Before I Met You

I am sooooooo in love with this little baby I just created. I birthed her from my song-womb just now. I had one of those “come to Buddha” moments last night at work and just realized some big shit about myself. And so, inspired, I wrote this. The recording is rough and the vocals need work but I love, love, love it. I can’t wait to hear what it will sound like when I can properly record her and stand up to sing, and, therefore, free up my poor diaphragm. As of right now, I play and sing sitting down which makes it harder to sing properly.

Anyway, love it or hate it, here she is, in all her glory.

Richard Parker, Nina Simone, and some other third thing…

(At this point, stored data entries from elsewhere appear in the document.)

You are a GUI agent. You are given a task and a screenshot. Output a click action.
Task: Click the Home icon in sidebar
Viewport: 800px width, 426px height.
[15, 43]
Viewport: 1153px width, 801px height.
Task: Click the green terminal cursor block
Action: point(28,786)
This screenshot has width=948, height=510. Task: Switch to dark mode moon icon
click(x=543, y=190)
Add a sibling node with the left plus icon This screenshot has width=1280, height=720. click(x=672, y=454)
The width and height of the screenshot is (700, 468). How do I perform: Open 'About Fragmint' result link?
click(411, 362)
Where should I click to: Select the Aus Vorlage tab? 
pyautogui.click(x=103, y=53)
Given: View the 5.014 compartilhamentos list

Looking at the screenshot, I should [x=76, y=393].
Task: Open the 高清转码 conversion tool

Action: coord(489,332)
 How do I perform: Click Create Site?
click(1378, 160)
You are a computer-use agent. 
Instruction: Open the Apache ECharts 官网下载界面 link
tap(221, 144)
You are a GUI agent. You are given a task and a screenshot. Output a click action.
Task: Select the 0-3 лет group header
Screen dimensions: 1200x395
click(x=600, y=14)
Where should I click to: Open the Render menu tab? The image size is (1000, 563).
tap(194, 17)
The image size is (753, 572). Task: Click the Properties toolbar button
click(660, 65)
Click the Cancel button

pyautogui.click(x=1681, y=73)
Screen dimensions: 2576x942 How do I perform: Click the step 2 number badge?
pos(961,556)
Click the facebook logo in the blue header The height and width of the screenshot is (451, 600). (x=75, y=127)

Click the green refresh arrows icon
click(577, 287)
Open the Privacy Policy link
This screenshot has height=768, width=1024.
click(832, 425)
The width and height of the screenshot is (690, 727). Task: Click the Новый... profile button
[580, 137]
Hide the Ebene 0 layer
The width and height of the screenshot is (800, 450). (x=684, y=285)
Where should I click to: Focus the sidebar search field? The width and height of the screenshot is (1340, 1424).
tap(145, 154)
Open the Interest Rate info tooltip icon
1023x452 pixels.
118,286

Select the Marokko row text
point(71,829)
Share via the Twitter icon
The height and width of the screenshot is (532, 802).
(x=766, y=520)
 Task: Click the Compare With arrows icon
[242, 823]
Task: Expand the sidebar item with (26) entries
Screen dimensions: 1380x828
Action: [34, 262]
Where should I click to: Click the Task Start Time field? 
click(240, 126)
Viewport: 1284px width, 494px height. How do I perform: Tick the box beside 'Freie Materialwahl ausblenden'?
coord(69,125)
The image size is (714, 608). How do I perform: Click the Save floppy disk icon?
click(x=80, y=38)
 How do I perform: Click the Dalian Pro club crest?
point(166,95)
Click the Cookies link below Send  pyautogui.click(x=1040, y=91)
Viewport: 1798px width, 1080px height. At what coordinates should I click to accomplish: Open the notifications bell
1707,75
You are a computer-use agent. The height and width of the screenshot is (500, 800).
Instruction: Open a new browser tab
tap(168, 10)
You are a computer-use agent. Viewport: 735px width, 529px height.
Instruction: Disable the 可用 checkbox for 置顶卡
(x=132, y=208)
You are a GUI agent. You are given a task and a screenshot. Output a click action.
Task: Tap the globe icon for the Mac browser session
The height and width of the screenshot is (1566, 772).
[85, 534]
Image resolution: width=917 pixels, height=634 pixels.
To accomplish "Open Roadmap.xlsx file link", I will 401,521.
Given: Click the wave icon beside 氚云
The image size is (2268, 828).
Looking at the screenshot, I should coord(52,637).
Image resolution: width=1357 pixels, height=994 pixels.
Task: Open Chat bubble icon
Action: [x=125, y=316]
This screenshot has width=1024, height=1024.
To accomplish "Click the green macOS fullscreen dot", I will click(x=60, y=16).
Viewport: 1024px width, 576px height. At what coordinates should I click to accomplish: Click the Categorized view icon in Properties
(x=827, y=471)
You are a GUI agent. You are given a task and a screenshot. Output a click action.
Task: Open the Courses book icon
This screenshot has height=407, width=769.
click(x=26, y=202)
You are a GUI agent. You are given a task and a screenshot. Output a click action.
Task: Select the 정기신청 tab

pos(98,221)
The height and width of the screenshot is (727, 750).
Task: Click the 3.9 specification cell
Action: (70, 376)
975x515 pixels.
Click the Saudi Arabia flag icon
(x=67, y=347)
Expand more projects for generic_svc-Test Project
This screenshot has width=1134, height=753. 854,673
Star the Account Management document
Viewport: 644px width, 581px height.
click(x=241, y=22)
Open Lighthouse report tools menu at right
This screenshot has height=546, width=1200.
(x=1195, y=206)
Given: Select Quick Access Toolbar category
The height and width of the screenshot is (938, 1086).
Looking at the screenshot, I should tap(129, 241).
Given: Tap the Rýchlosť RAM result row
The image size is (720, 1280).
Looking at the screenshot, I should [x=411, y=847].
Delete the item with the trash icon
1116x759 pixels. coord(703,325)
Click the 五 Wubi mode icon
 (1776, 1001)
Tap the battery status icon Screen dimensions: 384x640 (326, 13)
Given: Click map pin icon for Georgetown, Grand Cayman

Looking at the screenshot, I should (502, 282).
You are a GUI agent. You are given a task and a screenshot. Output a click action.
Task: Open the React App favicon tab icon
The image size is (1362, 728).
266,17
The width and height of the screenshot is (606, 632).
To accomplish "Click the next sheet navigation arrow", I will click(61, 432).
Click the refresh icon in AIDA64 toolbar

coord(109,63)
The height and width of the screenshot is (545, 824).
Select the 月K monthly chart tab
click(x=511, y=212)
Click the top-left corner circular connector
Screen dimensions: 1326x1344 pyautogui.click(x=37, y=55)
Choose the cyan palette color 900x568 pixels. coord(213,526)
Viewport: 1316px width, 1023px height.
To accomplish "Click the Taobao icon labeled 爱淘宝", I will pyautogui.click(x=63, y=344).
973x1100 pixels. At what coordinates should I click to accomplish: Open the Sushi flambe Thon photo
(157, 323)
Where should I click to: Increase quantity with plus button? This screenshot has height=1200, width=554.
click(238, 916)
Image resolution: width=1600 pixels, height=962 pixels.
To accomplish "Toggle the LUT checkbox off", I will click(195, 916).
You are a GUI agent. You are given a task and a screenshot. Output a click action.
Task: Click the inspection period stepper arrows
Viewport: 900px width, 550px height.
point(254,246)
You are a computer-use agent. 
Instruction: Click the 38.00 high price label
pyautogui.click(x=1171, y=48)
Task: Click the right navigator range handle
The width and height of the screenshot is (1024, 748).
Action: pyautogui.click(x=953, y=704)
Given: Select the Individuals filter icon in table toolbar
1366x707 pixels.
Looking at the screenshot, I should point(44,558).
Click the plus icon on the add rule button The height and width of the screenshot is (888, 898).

I recently realized that I am a lot more fucked up than I thought I was. (Insert emotional support “lol”.) I have a lot more trauma to process and healing to do. It feels a bit like I am trapped on a lifeboat right now with Richard Parker, held captive by my own brain. But the good news is I am on the boat. I will survive this. (God, Bon, dramatic much? Lol.) And, honestly, when have I ever backed down from a challenge? So, even though my brain is floating through shark infested waters on a boat with a tiger as its companion, I’m feeling good. I have a plan and I have people who love me and support me. And if all else fails, I know memes will never let me drown. (Yeah, I’ll have to work on using humor as a coping mechanism. Lol.)